The case of Mr and Mrs Villiers has reached a conclusion this week in the Supreme Court, with Mrs Villiers ultimately victorious as Mr Villiers failed to win his appeal. For the implications of this to be clear, it is helpful to look at all of the facts of the case in the first instance.
The parties married in England in 1994, however, they thereafter lived together in Scotland for most of their marriage. That was until they separated in 2012. Upon separation, Mrs Villiers returned to England and has lived there ever since. And so begins a legal battle which has now been ongoing for some 7 years.
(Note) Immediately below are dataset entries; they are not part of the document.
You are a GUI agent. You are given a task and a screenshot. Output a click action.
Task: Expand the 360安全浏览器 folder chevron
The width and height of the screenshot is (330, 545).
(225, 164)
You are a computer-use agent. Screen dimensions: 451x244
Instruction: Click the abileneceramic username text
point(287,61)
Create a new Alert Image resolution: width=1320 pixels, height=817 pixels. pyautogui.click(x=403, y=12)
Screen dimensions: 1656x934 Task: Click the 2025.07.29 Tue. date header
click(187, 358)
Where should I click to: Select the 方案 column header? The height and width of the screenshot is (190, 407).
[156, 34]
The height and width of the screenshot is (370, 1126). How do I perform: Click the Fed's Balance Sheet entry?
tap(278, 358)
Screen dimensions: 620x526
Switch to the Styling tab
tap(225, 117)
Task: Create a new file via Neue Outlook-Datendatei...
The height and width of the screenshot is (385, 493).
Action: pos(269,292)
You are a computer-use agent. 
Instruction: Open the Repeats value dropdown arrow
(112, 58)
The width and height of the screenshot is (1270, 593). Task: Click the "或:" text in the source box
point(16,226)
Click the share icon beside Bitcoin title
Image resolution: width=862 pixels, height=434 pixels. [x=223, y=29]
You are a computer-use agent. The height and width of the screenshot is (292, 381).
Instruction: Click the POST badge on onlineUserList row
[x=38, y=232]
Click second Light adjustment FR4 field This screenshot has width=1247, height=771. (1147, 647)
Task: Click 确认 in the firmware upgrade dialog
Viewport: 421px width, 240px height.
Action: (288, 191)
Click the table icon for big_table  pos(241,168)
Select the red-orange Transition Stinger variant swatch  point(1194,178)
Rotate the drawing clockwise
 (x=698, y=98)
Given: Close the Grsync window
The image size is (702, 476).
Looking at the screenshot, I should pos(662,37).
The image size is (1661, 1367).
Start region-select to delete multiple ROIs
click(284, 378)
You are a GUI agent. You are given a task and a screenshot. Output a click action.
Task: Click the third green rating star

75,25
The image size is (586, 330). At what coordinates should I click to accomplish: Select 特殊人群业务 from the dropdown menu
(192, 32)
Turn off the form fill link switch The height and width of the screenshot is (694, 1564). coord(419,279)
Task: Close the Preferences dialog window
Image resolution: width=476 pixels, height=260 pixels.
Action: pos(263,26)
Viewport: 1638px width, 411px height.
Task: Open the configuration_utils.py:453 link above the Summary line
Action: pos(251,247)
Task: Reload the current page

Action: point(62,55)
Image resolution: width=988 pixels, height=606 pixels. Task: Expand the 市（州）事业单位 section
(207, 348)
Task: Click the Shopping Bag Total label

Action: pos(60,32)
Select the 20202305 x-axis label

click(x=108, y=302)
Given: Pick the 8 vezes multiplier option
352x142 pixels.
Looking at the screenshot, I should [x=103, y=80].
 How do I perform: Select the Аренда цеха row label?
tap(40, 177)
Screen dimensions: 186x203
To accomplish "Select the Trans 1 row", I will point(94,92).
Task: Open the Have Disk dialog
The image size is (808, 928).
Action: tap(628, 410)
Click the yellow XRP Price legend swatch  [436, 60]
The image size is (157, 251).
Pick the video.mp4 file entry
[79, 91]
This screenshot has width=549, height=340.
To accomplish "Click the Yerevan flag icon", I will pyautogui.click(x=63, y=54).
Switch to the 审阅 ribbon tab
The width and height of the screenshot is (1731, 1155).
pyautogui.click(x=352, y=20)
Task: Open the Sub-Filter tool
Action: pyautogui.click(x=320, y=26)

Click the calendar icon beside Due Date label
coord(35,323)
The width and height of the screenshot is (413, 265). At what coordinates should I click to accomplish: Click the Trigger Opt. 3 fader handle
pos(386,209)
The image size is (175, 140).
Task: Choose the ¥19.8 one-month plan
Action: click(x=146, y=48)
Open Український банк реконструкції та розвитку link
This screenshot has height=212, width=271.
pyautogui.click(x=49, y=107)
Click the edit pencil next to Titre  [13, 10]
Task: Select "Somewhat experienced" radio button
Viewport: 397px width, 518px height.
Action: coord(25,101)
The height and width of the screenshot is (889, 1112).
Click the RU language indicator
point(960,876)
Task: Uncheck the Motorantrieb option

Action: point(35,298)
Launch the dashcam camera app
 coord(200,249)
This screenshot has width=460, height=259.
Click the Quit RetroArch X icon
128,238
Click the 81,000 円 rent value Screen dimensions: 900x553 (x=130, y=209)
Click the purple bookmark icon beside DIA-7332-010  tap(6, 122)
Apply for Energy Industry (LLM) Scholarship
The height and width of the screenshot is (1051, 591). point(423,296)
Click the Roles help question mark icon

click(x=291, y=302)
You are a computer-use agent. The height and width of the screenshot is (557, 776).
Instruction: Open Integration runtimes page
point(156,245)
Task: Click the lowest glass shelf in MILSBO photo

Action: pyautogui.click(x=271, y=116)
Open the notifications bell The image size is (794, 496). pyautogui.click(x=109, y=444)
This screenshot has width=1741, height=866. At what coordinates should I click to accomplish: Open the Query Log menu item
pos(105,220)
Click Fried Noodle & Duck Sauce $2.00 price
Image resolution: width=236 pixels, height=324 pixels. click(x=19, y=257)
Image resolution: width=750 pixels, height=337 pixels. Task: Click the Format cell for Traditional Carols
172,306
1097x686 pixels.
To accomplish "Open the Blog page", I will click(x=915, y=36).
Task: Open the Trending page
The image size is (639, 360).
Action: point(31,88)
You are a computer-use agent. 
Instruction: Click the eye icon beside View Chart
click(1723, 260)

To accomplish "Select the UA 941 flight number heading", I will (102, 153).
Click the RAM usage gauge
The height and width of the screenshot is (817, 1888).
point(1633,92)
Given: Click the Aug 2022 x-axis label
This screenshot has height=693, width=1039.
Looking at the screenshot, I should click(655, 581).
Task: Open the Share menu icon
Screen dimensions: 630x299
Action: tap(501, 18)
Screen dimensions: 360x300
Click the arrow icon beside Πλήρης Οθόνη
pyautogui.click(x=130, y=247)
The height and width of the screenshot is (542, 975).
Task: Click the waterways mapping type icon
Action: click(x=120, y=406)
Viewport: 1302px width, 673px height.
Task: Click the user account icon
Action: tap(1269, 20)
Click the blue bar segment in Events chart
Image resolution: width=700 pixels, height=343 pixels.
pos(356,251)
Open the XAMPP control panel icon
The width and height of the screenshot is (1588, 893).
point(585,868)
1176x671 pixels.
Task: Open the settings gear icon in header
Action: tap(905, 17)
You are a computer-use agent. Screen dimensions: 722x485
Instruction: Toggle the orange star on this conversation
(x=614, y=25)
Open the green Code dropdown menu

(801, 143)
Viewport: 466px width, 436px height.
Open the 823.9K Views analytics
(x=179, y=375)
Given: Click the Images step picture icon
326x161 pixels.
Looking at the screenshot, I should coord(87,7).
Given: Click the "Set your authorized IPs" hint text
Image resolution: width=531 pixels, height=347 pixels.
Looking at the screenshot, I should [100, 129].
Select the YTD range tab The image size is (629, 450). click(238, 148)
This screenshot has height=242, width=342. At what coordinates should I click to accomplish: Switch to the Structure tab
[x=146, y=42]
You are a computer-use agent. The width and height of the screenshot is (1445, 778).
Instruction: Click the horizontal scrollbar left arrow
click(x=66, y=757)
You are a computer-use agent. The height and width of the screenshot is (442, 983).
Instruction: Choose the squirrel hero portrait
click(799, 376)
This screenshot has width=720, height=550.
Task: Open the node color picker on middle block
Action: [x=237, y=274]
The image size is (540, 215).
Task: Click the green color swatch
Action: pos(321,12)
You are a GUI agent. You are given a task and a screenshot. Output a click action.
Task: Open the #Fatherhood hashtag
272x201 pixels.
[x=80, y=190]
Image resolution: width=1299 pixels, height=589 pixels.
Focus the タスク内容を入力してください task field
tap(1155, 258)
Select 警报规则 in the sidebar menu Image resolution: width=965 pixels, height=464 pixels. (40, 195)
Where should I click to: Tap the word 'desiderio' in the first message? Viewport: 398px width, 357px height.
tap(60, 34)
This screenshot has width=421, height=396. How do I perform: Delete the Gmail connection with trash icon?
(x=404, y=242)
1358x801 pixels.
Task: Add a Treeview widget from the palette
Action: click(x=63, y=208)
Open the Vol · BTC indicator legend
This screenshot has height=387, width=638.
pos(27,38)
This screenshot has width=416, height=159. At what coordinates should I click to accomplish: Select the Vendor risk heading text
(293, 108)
This was kicked off with Mrs Villiers issuing a ‘divorce petition’ in the English Courts in July 2013. Mr Villiers thereafter issued an Initial Writ in Scotland for divorce in October 2014. Said Writ only asked for the parties to be divorced and did not include any financial orders – in particular, it was silent on maintenance. This may have been due to the fact that a party cannot ask the Scottish Courts to make an order against him or herself, and Mr Villiers would not have had the ability to ask Mrs Villiers for maintenance given their respective financial standing. Ultimately, the absence of a request for the Scottish Courts to deal with maintenance would lead to the decision that was issued this week by the Supreme Court.
Now, the application for divorce did require to be dealt with by the Scottish Courts. The Domicile and Matrimonial Proceedings Act 1973 states that divorce should be dealt with by the court where the parties last lived together as husband and wife. Mr and Mrs Villiers last lived together as husband and wife in Scotland, and so the divorce is to be dealt with there.
Mrs Villiers agreed with this assessment and consented to the dismissal of her petition for divorce in the English Courts. However, at the same time as doing this, she issued her application to the English Courts under Section 27 of the Matrimonial Causes Act 1973 for maintenance payments to be made to her by Mr Villiers.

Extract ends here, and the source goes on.